### Brief
Print the listing below again. Change nothing.

[[ Records supplied, beginning ]]

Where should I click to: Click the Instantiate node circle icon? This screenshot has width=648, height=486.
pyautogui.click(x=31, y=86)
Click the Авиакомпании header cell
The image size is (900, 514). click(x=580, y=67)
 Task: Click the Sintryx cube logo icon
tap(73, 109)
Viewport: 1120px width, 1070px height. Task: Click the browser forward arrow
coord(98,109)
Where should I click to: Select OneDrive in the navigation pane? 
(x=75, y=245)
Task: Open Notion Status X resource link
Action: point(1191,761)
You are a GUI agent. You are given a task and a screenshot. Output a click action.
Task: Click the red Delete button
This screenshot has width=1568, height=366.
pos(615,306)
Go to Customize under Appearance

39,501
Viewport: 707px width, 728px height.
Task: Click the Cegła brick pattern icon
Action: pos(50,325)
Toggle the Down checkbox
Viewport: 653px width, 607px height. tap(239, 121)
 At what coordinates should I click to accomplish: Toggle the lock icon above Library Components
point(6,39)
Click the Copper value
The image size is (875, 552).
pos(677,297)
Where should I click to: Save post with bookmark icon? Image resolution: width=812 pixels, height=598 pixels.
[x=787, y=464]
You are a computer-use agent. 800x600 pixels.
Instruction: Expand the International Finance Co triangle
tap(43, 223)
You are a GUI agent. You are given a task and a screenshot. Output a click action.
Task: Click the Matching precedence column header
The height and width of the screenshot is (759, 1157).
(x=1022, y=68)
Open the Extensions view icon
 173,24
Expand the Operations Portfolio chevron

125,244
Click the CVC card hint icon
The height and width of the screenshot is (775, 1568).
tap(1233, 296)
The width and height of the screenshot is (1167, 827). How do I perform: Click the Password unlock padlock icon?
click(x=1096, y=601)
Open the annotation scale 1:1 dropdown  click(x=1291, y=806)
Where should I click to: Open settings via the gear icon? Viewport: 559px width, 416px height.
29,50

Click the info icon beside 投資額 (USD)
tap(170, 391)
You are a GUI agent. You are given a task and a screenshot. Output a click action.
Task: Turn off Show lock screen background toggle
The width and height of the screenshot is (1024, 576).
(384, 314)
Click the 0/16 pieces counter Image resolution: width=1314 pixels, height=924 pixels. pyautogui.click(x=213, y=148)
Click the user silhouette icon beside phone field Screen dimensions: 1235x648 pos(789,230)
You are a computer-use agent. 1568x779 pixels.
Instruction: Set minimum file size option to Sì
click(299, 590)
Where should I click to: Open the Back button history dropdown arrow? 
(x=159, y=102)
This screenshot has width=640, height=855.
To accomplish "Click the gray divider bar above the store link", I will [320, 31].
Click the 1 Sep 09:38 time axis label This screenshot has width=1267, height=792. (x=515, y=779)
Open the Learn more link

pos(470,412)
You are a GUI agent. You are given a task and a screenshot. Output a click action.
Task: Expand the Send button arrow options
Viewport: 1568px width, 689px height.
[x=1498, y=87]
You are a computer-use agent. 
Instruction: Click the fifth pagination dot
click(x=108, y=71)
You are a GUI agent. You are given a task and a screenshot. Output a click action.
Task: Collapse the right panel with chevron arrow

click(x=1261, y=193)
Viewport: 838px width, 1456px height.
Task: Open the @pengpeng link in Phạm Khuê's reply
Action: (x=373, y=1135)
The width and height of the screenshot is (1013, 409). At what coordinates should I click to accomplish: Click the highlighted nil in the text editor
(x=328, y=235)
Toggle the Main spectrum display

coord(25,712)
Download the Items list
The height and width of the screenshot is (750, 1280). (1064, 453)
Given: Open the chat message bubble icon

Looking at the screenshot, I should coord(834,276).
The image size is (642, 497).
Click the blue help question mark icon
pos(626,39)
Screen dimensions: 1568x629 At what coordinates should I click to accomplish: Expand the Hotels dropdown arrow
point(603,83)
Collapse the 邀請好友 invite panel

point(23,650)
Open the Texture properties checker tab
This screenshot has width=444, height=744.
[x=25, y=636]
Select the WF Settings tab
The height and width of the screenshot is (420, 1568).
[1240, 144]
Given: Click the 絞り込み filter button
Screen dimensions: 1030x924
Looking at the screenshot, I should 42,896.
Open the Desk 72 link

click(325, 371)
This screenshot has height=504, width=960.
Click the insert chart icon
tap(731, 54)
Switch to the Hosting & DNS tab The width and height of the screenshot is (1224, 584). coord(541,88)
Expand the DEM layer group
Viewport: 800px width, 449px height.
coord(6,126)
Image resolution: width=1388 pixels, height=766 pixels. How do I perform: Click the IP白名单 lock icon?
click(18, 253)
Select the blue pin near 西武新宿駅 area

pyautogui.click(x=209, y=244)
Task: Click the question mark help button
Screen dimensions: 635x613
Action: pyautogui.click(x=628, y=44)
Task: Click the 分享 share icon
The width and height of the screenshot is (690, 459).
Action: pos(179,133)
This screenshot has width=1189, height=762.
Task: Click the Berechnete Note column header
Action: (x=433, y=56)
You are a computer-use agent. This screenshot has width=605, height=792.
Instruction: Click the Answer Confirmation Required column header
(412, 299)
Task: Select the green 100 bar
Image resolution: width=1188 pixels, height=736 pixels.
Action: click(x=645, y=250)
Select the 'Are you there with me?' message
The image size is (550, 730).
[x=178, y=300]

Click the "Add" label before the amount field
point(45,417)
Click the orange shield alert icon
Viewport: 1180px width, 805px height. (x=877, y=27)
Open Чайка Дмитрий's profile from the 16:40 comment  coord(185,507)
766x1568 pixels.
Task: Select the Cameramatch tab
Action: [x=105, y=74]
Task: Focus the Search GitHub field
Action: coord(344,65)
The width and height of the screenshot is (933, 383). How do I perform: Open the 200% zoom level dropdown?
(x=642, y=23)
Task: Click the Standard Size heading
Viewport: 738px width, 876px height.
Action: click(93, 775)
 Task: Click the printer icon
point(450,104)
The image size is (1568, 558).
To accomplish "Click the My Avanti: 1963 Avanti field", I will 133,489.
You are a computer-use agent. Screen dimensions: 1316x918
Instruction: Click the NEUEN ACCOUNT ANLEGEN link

[[ Records supplied, end ]]

### Exercise response
Where should I click to: Click the Instantiate node circle icon? This screenshot has width=648, height=486.
pyautogui.click(x=31, y=86)
Click the Авиакомпании header cell
The image size is (900, 514). click(x=580, y=67)
 Task: Click the Sintryx cube logo icon
tap(73, 109)
Viewport: 1120px width, 1070px height. Task: Click the browser forward arrow
coord(98,109)
Where should I click to: Select OneDrive in the navigation pane? 
(x=75, y=245)
Task: Open Notion Status X resource link
Action: point(1191,761)
You are a GUI agent. You are given a task and a screenshot. Output a click action.
Task: Click the red Delete button
This screenshot has width=1568, height=366.
pos(615,306)
Go to Customize under Appearance

39,501
Viewport: 707px width, 728px height.
Task: Click the Cegła brick pattern icon
Action: pos(50,325)
Toggle the Down checkbox
Viewport: 653px width, 607px height. tap(239, 121)
 At what coordinates should I click to accomplish: Toggle the lock icon above Library Components
point(6,39)
Click the Copper value
The image size is (875, 552).
pos(677,297)
Where should I click to: Save post with bookmark icon? Image resolution: width=812 pixels, height=598 pixels.
[x=787, y=464]
You are a computer-use agent. 800x600 pixels.
Instruction: Expand the International Finance Co triangle
tap(43, 223)
You are a GUI agent. You are given a task and a screenshot. Output a click action.
Task: Click the Matching precedence column header
The height and width of the screenshot is (759, 1157).
(x=1022, y=68)
Open the Extensions view icon
 173,24
Expand the Operations Portfolio chevron

125,244
Click the CVC card hint icon
The height and width of the screenshot is (775, 1568).
tap(1233, 296)
The width and height of the screenshot is (1167, 827). How do I perform: Click the Password unlock padlock icon?
click(x=1096, y=601)
Open the annotation scale 1:1 dropdown  click(x=1291, y=806)
Where should I click to: Open settings via the gear icon? Viewport: 559px width, 416px height.
29,50

Click the info icon beside 投資額 (USD)
tap(170, 391)
You are a GUI agent. You are given a task and a screenshot. Output a click action.
Task: Turn off Show lock screen background toggle
The width and height of the screenshot is (1024, 576).
(384, 314)
Click the 0/16 pieces counter Image resolution: width=1314 pixels, height=924 pixels. pyautogui.click(x=213, y=148)
Click the user silhouette icon beside phone field Screen dimensions: 1235x648 pos(789,230)
You are a computer-use agent. 1568x779 pixels.
Instruction: Set minimum file size option to Sì
click(299, 590)
Where should I click to: Open the Back button history dropdown arrow? 
(x=159, y=102)
This screenshot has width=640, height=855.
To accomplish "Click the gray divider bar above the store link", I will [320, 31].
Click the 1 Sep 09:38 time axis label This screenshot has width=1267, height=792. (x=515, y=779)
Open the Learn more link

pos(470,412)
You are a GUI agent. You are given a task and a screenshot. Output a click action.
Task: Expand the Send button arrow options
Viewport: 1568px width, 689px height.
[x=1498, y=87]
You are a computer-use agent. 
Instruction: Click the fifth pagination dot
click(x=108, y=71)
You are a GUI agent. You are given a task and a screenshot. Output a click action.
Task: Collapse the right panel with chevron arrow

click(x=1261, y=193)
Viewport: 838px width, 1456px height.
Task: Open the @pengpeng link in Phạm Khuê's reply
Action: (x=373, y=1135)
The width and height of the screenshot is (1013, 409). At what coordinates should I click to accomplish: Click the highlighted nil in the text editor
(x=328, y=235)
Toggle the Main spectrum display

coord(25,712)
Download the Items list
The height and width of the screenshot is (750, 1280). (1064, 453)
Given: Open the chat message bubble icon

Looking at the screenshot, I should coord(834,276).
The image size is (642, 497).
Click the blue help question mark icon
pos(626,39)
Screen dimensions: 1568x629 At what coordinates should I click to accomplish: Expand the Hotels dropdown arrow
point(603,83)
Collapse the 邀請好友 invite panel

point(23,650)
Open the Texture properties checker tab
This screenshot has width=444, height=744.
[x=25, y=636]
Select the WF Settings tab
The height and width of the screenshot is (420, 1568).
[1240, 144]
Given: Click the 絞り込み filter button
Screen dimensions: 1030x924
Looking at the screenshot, I should 42,896.
Open the Desk 72 link

click(325, 371)
This screenshot has height=504, width=960.
Click the insert chart icon
tap(731, 54)
Switch to the Hosting & DNS tab The width and height of the screenshot is (1224, 584). coord(541,88)
Expand the DEM layer group
Viewport: 800px width, 449px height.
coord(6,126)
Image resolution: width=1388 pixels, height=766 pixels. How do I perform: Click the IP白名单 lock icon?
click(18, 253)
Select the blue pin near 西武新宿駅 area

pyautogui.click(x=209, y=244)
Task: Click the question mark help button
Screen dimensions: 635x613
Action: pyautogui.click(x=628, y=44)
Task: Click the 分享 share icon
The width and height of the screenshot is (690, 459).
Action: pos(179,133)
This screenshot has width=1189, height=762.
Task: Click the Berechnete Note column header
Action: (x=433, y=56)
You are a computer-use agent. This screenshot has width=605, height=792.
Instruction: Click the Answer Confirmation Required column header
(412, 299)
Task: Select the green 100 bar
Image resolution: width=1188 pixels, height=736 pixels.
Action: click(x=645, y=250)
Select the 'Are you there with me?' message
The image size is (550, 730).
[x=178, y=300]

Click the "Add" label before the amount field
point(45,417)
Click the orange shield alert icon
Viewport: 1180px width, 805px height. (x=877, y=27)
Open Чайка Дмитрий's profile from the 16:40 comment  coord(185,507)
766x1568 pixels.
Task: Select the Cameramatch tab
Action: [x=105, y=74]
Task: Focus the Search GitHub field
Action: coord(344,65)
The width and height of the screenshot is (933, 383). How do I perform: Open the 200% zoom level dropdown?
(x=642, y=23)
Task: Click the Standard Size heading
Viewport: 738px width, 876px height.
Action: click(93, 775)
 Task: Click the printer icon
point(450,104)
The image size is (1568, 558).
To accomplish "Click the My Avanti: 1963 Avanti field", I will 133,489.
You are a computer-use agent. Screen dimensions: 1316x918
Instruction: Click the NEUEN ACCOUNT ANLEGEN link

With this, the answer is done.